*** Opening of Information supplied ***
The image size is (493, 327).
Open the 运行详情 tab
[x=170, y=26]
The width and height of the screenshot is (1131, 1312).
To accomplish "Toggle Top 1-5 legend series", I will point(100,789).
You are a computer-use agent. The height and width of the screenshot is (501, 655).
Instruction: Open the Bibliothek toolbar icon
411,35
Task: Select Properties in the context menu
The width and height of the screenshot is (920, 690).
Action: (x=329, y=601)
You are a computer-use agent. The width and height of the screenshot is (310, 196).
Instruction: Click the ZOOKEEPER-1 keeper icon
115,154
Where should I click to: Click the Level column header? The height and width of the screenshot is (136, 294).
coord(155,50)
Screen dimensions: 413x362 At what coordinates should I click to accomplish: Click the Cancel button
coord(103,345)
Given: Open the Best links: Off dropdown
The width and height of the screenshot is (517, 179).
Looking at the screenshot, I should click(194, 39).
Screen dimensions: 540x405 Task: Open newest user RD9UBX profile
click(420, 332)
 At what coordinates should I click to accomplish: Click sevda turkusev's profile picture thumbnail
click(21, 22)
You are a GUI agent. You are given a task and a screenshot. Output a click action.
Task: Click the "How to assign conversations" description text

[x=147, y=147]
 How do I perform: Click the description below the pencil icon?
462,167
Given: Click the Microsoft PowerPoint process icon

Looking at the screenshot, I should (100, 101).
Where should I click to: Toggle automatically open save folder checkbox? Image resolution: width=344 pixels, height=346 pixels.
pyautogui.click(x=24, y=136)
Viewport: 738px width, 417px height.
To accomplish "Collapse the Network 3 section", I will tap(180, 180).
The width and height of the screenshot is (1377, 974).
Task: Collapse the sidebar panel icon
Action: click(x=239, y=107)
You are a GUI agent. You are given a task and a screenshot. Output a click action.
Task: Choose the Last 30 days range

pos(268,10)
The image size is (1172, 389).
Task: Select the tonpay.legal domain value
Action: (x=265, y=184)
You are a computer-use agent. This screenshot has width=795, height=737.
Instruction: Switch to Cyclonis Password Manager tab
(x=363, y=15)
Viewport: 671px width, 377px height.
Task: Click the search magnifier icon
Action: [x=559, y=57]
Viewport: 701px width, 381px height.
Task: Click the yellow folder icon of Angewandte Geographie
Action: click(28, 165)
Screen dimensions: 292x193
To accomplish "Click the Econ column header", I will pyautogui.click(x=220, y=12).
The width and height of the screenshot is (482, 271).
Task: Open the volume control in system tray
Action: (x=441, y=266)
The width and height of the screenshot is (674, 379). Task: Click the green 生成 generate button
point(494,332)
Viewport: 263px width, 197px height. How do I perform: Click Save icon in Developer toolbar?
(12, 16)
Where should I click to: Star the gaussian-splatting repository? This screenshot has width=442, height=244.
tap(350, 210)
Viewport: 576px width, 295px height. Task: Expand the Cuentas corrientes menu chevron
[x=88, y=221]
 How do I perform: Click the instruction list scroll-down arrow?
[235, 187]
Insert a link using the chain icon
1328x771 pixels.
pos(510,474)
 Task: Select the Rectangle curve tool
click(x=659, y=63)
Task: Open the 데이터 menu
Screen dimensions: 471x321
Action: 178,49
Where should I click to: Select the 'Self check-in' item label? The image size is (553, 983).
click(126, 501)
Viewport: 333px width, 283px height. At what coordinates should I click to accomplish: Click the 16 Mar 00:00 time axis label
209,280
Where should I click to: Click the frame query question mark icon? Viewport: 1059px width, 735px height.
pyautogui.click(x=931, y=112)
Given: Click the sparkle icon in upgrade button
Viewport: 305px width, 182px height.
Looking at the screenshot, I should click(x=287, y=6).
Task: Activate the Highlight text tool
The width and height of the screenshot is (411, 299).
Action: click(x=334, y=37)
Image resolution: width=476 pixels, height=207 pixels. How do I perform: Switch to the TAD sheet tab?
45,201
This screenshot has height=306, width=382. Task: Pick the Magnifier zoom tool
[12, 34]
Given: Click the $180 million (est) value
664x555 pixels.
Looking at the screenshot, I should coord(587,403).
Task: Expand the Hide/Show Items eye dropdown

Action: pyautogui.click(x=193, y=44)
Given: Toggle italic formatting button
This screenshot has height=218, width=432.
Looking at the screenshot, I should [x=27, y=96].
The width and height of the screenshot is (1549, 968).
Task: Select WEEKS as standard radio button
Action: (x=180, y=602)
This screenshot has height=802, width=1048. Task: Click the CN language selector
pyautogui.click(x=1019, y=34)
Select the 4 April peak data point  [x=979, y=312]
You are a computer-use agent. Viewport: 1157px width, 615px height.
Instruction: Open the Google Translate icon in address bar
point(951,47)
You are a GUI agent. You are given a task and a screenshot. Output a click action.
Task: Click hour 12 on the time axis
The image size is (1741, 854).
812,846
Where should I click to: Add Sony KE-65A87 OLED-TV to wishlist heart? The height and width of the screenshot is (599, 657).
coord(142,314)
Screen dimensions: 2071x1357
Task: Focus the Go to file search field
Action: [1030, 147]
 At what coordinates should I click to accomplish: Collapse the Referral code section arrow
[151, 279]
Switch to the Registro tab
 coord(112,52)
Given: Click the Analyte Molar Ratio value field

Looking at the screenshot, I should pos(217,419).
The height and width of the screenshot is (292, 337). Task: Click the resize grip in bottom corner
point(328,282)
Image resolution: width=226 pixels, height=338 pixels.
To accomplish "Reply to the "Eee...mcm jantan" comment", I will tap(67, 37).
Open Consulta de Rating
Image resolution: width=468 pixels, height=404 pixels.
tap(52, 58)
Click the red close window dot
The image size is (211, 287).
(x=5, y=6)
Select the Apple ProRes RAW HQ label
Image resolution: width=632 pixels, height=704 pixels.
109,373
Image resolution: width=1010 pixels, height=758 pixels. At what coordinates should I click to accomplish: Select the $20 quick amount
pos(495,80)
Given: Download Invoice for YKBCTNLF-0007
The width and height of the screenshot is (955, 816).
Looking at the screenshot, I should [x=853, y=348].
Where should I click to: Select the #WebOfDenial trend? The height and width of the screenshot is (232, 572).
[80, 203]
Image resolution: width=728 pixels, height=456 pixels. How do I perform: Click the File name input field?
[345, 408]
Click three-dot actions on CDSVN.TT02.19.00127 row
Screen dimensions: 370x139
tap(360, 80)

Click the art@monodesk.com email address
*** Close of Information supplied ***
* [What is needed]:
Reply with the number of lines above in which the word "computer" appears, and with nothing else.

* [Task output]:
4